Guardiamo al calcio, solo da noi è così automatico riferire la sconfitta al demerito dell’allenatore, ravvisando nella sua tempestiva sostituzione le prospettive della vittoria. Alla formazione di questo tipico atteggiamento compulsivo che si riverbera anche e soprattutto sulla politica, non è certo estranea la nostra “pregiata” stampa che, limitandosi a registrare il presente in qualità di assoluto e priva della lungimiranza che dovrebbe competerle, prepara lo spazio per i futuri titoli che con toni apocalittici annunceranno ciò che invece gronda solo di ovvietà. Se invece il comportamento dei più assomigliasse un po’ a quello che hanno negli altri paesi, riconoscendo nell’autorevolezza la materia che si determina in ciò che di per sé costituisce eccezione, avremmo più rispetto per i risultati che, se pur segnati da sconfitte fossero da inscriversi in un ampio disegno che avesse bisogno di tempo per essere giudicato. Quante battaglie si possono perdere per poter vincere la guerra?!
Il nostro paese ha bisogno di un vero grande cambiamento, niente a che vedere con un po’ di maquillage strategico che permetta alla prossima tornata elettorale di strappare il governo e l’Europa ha bisogno di una formazione politica che imprima una nuova marcia alla sua realizzazione. Per rendere concreto un così ambizioso disegno che investirebbe tutta la società con una nuova gamma di valori ad appannaggio universale, il bene e la felicità come scopo primo della politica, ci vuole il tempo necessario nel quale la crisi conseguente alla sconfitta lasci il passo alla vittoria che deve essere diversa nella forma e nella sostanza da quella eventualmente ottenibile con un’operazione di bassa ragioneria , magari con un reimbarco indiscriminato e che abdichi a quel progetto integrato . Questa sì, che sarebbe una soluzione che ci lascerebbe fermi al palo mentre tutto il mondo andrebbe avanti indicando nuovi temi e nuovi obbiettivi e questo è anche il pericolo che corriamo se diamo credito a quegli umori che, subito dopo la sconfitta di aprile, sembrano voler archiviare l’unità di intenti e il progetto comune che rischia di dileguarsi in antichi particolarismi e in un’ ottusa difesa del proprio orticello.
Con delle regole non scritte, ma purtroppo sembra ampiamente condivise, si mettono immediatamente in discussione le idee di chi si pensa abbia perso: i giornali non sapendo fare analisi, fanno la loro parte credendo di trarre vantaggio dal movimento di notizie. E se non c’è un risultato positivo immediato non si pensa a utilizzare la sconfitta all’interno di un processo virtuoso. Ognuno teme per la sua riconoscibilità elettorale e allora Rutelli che, dopo il risultato di Roma ancora parla, cerca di forzare la via e la Binetti pensa di creare un partitino antiaborista…

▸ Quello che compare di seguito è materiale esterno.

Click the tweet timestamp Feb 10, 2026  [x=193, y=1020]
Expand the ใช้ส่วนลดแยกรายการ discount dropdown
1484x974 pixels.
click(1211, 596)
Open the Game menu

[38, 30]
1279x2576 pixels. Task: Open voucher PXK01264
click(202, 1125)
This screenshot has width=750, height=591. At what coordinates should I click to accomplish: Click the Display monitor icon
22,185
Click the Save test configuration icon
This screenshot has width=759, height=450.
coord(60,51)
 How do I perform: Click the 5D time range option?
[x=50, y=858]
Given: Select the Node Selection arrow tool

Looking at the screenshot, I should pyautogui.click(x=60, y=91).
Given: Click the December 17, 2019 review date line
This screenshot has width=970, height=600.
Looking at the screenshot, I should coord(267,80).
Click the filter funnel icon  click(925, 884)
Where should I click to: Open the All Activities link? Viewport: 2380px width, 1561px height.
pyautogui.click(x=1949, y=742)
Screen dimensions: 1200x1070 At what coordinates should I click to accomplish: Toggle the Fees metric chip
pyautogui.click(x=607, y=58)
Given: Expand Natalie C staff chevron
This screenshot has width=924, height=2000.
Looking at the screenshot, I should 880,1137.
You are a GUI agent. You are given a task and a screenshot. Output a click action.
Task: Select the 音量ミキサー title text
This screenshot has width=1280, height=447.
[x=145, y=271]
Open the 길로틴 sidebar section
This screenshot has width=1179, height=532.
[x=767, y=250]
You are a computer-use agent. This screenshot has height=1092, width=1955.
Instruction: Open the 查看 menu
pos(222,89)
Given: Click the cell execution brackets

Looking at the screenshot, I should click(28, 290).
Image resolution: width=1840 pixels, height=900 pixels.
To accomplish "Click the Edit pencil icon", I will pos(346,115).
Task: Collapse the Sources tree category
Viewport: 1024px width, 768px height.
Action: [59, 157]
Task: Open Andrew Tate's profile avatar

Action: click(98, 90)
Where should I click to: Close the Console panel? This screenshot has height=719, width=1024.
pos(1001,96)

Sentendo che Veltroni all’Assemblea Nazionale propone per l’autunno una grande manifestazione vengo assalita dal timore che sia in qualche modo promossa dall’incessanti pressioni che richiedono un ‘inversione di rotta, un urgente cambiamento di linea- ma il vero cambiamento non teme quelli che vengono definiti riflussi, né quegli atteggiamenti ondivaghi stigmatizzati da coloro che, ridicolizzando il “ma anche”, spia delle complessità da fronteggiare, snocciolano amenità come chicchi del rosario.
Cambiamento non è il sostituirsi con alcune cose ad altre, come cambiare casa , lavoro o amore è piuttosto un processo lento e irreversibile che non richiede abiure e definisce la qualità di chi lo opera. Solo un vero leader può condurre al cambiamento, gli altri possono solo limitarsi a cambiare e perciò vorrei tanto dire a Veltroni di non deflettere trovando nella volontà del progetto, che ha bisogno di lui, la forza di procedere, in quanto a noi, poi giudicheremo, per intanto diamo retta a Veltroni!